## The task
Copy out each line of the data that contains "icon".

## Data to process
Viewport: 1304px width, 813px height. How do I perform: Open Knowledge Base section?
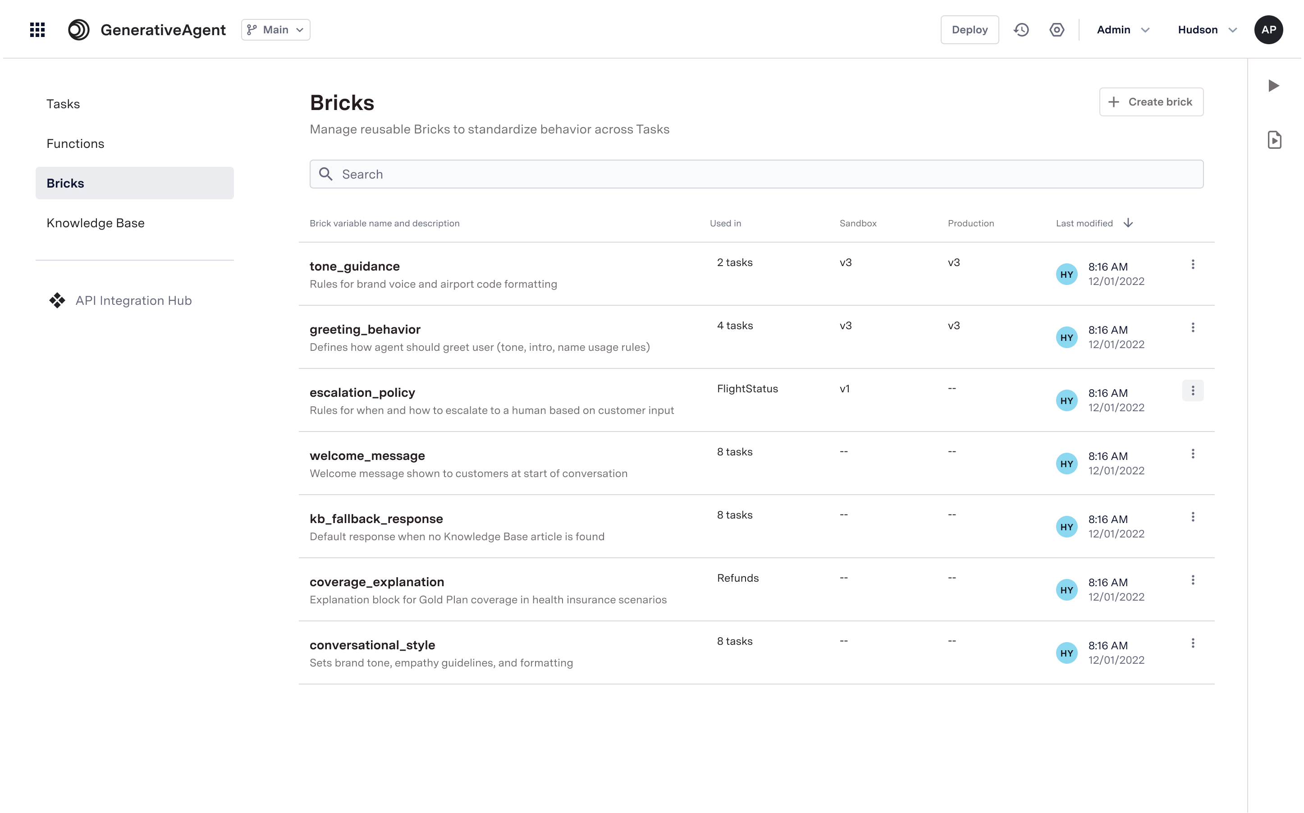click(95, 223)
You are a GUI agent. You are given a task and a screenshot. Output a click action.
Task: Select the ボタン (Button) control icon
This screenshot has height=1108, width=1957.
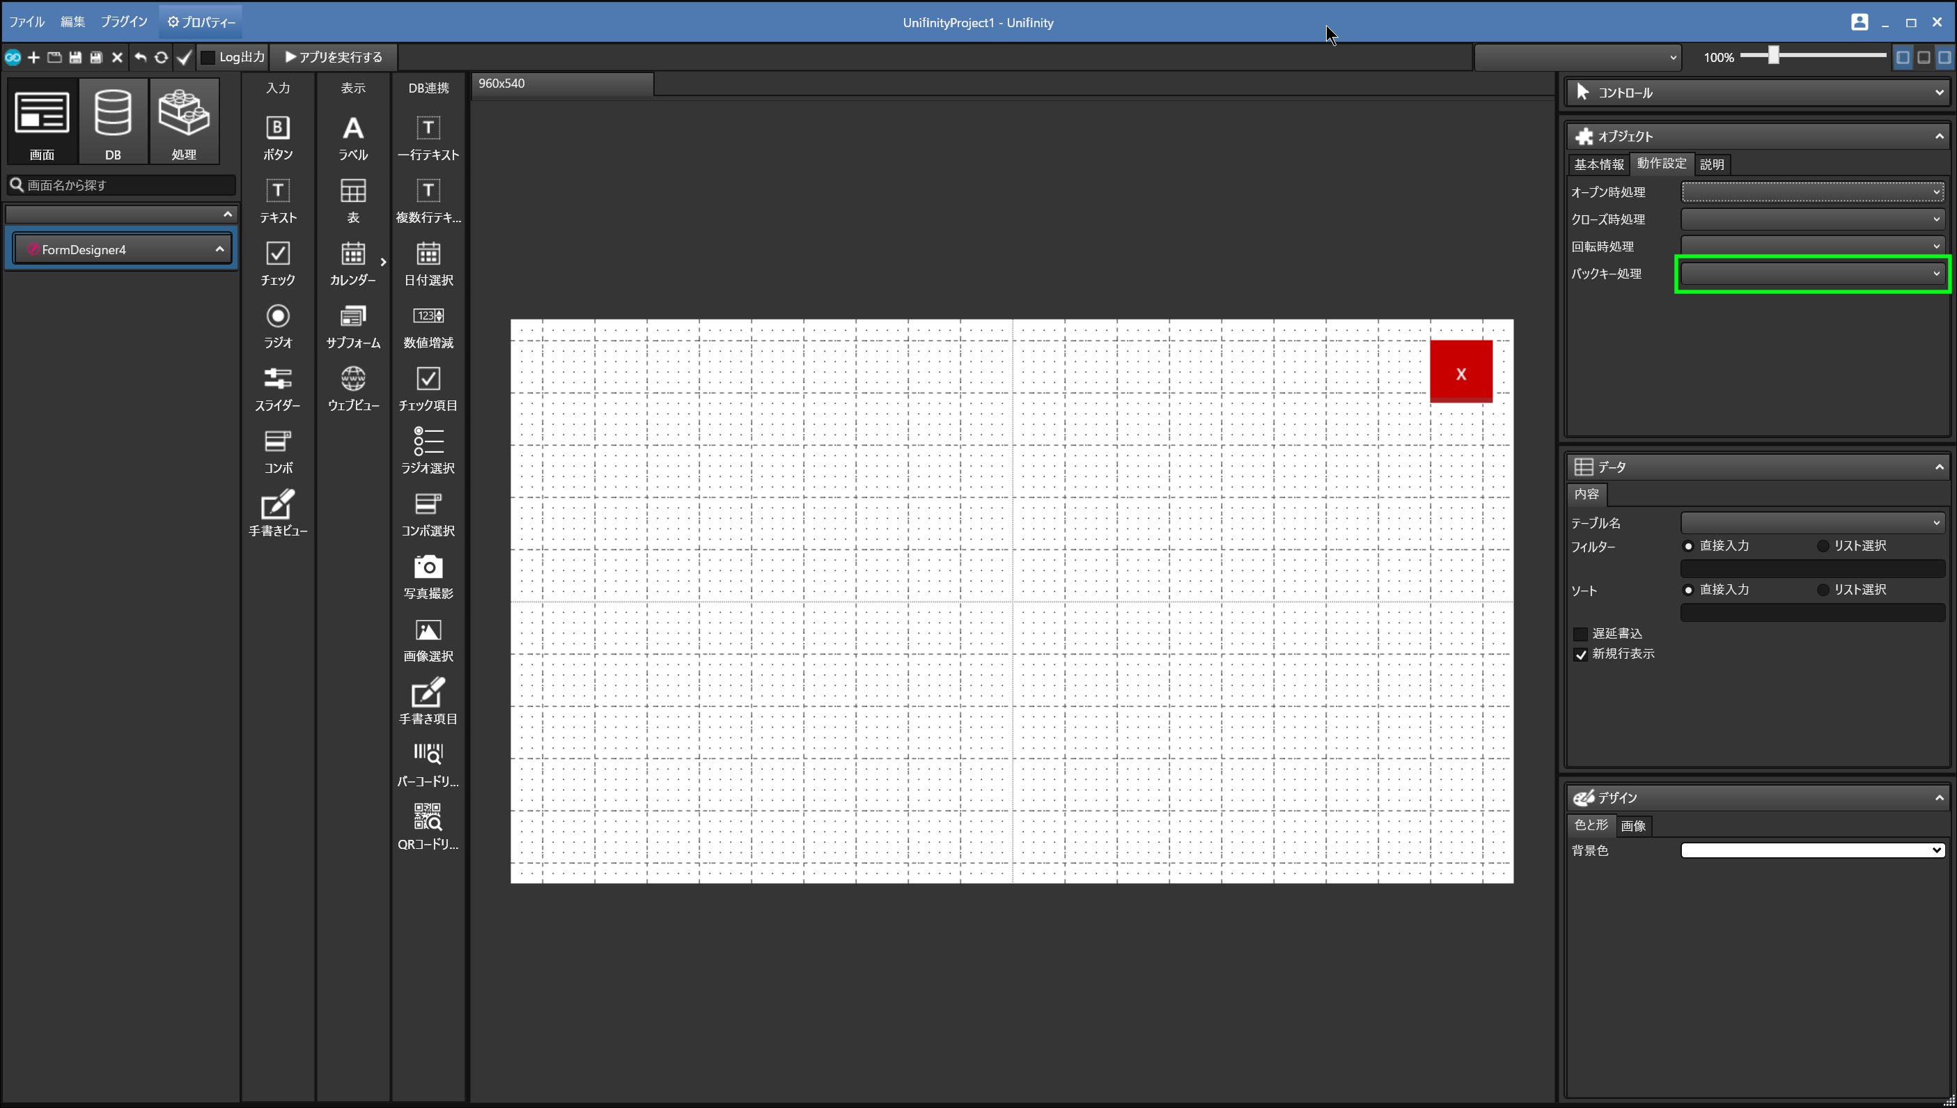click(278, 128)
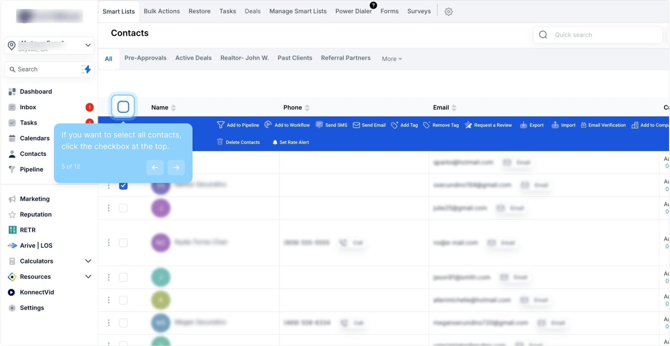Viewport: 670px width, 346px height.
Task: Open the settings gear in top navigation
Action: [448, 12]
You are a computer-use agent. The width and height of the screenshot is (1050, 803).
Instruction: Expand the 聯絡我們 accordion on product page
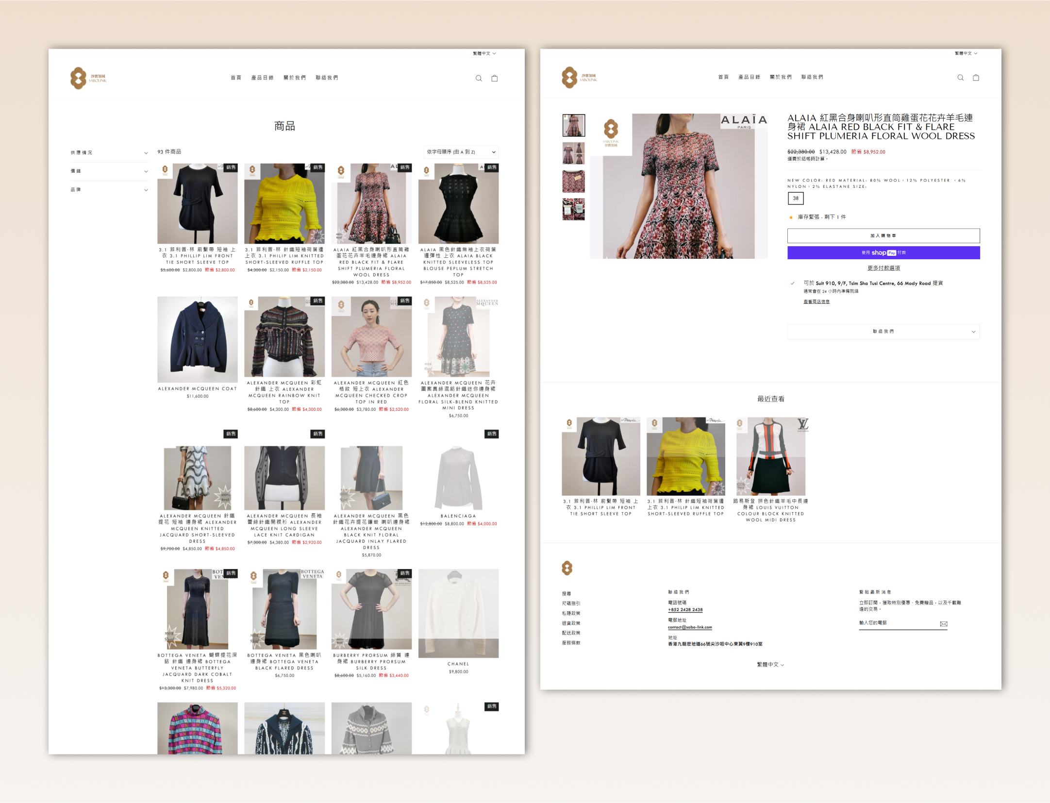tap(883, 332)
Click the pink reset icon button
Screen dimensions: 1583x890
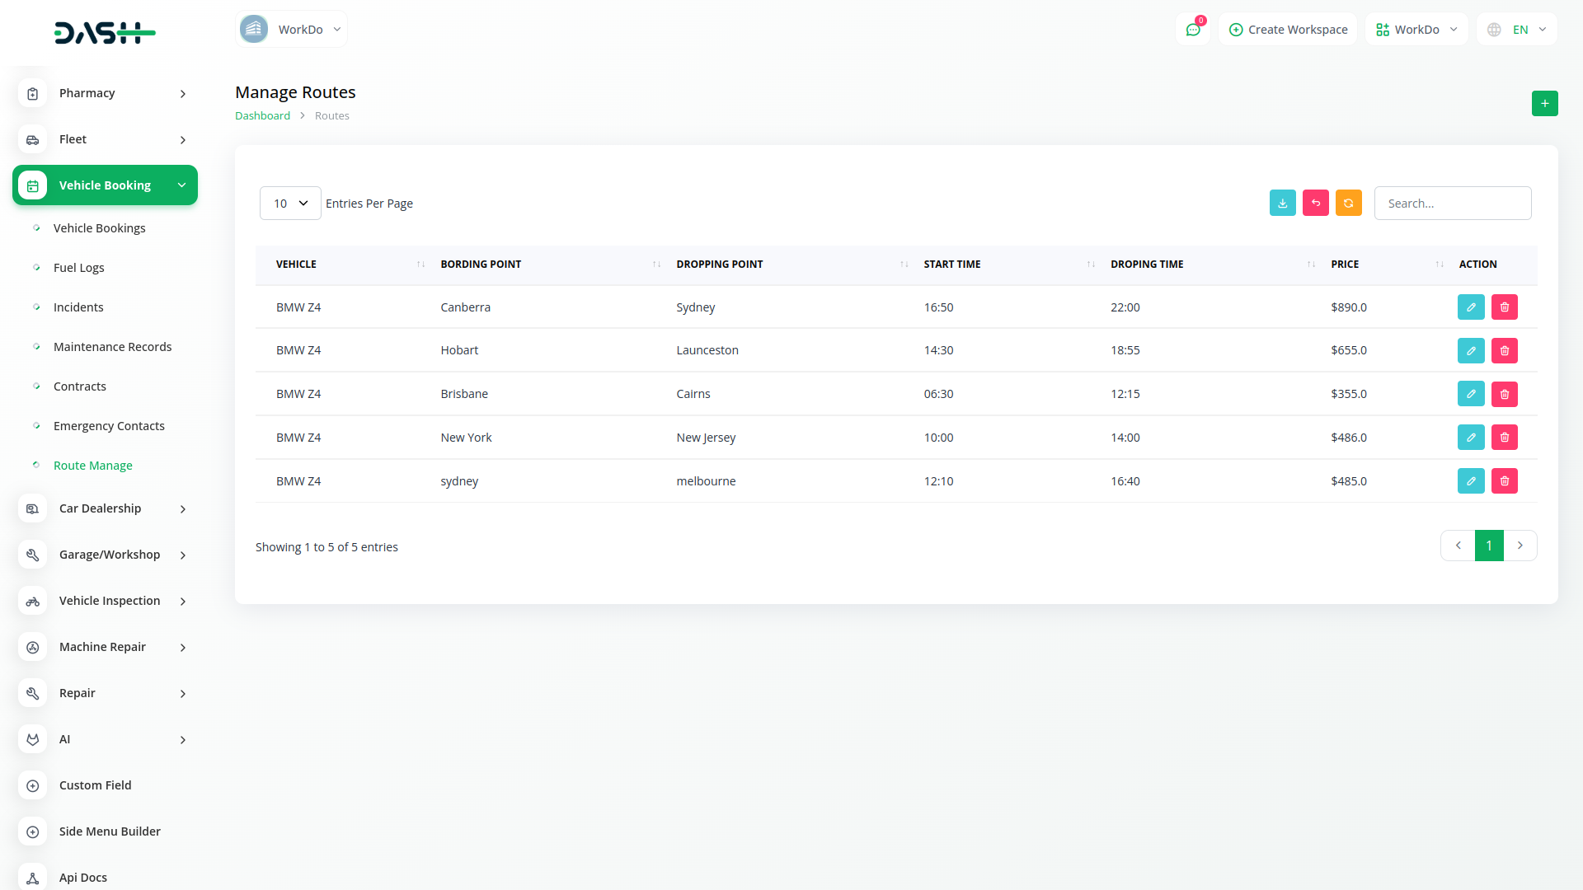coord(1315,203)
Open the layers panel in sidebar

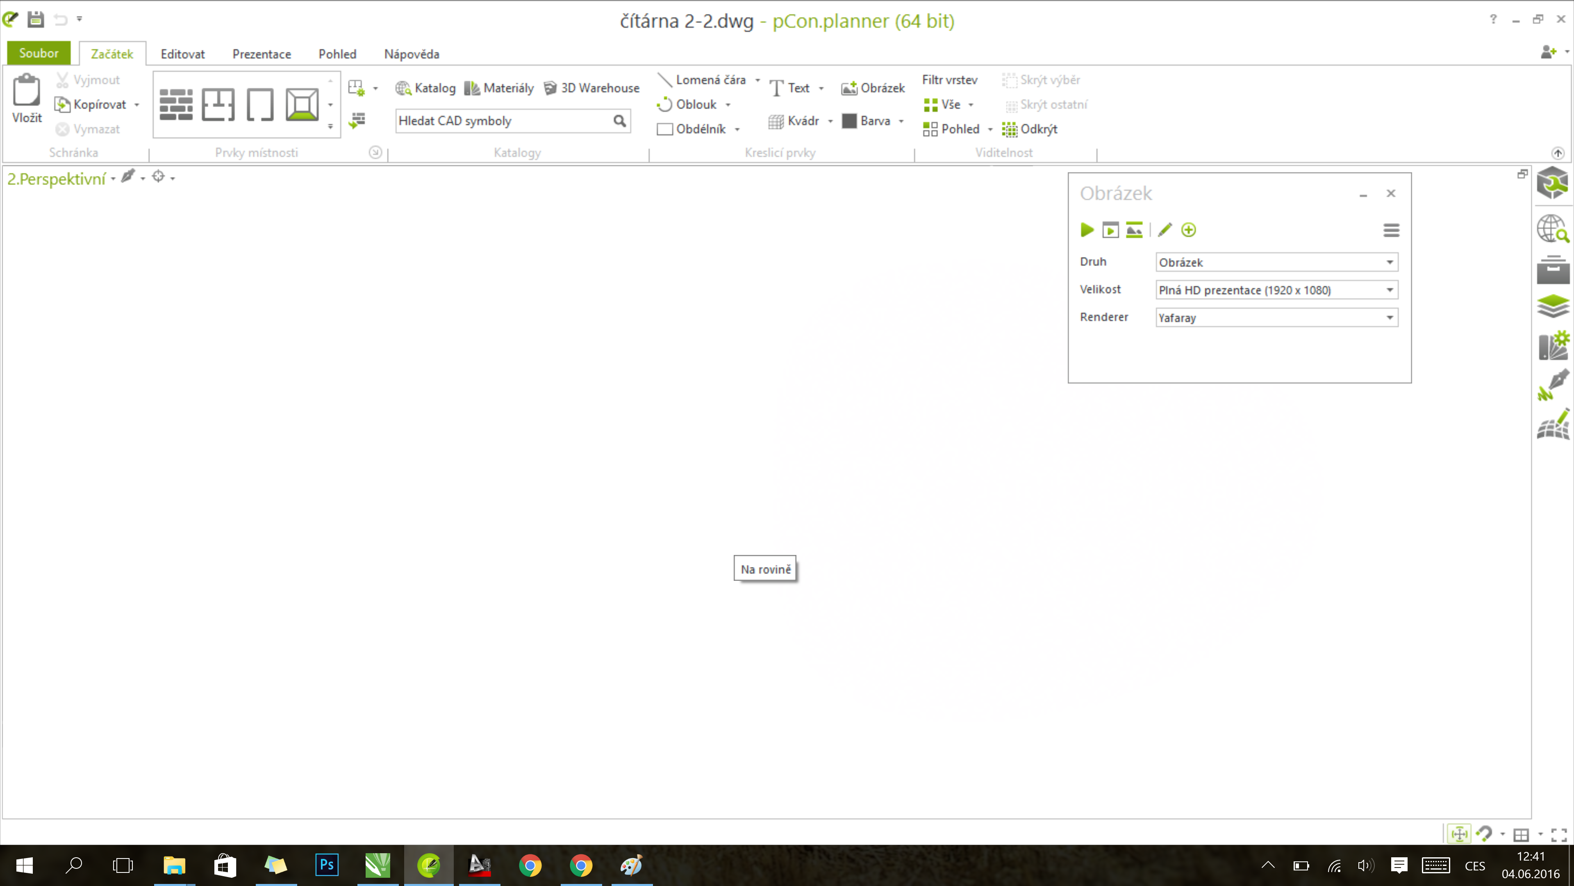[1553, 306]
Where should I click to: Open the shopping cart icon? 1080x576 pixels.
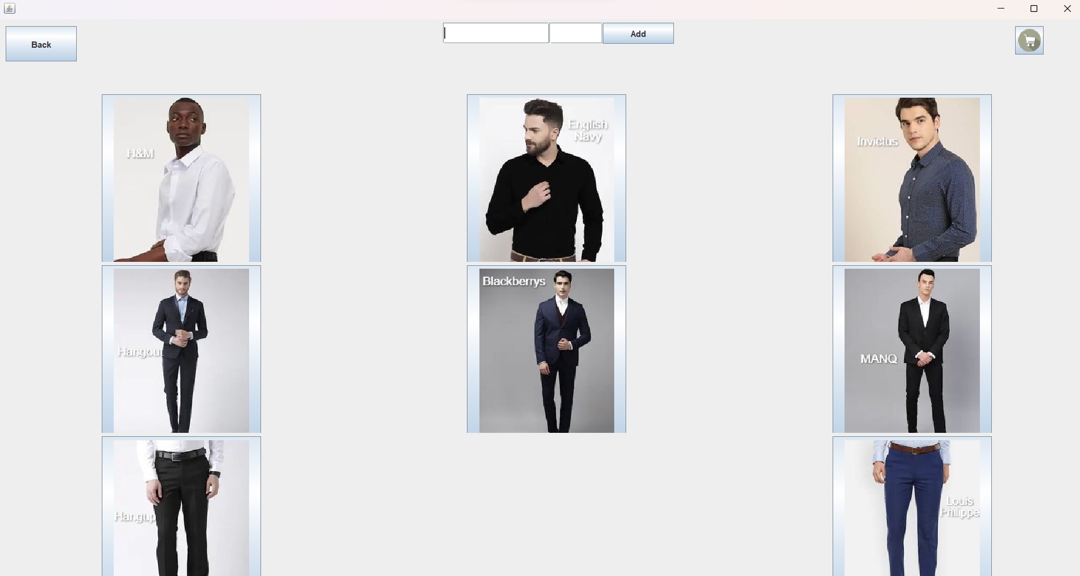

## Completed exercise
Task: Select the ボタン (Button) control icon
Click the pink reset icon button
Where should I click to: Open the shopping cart icon? 1080x576 pixels.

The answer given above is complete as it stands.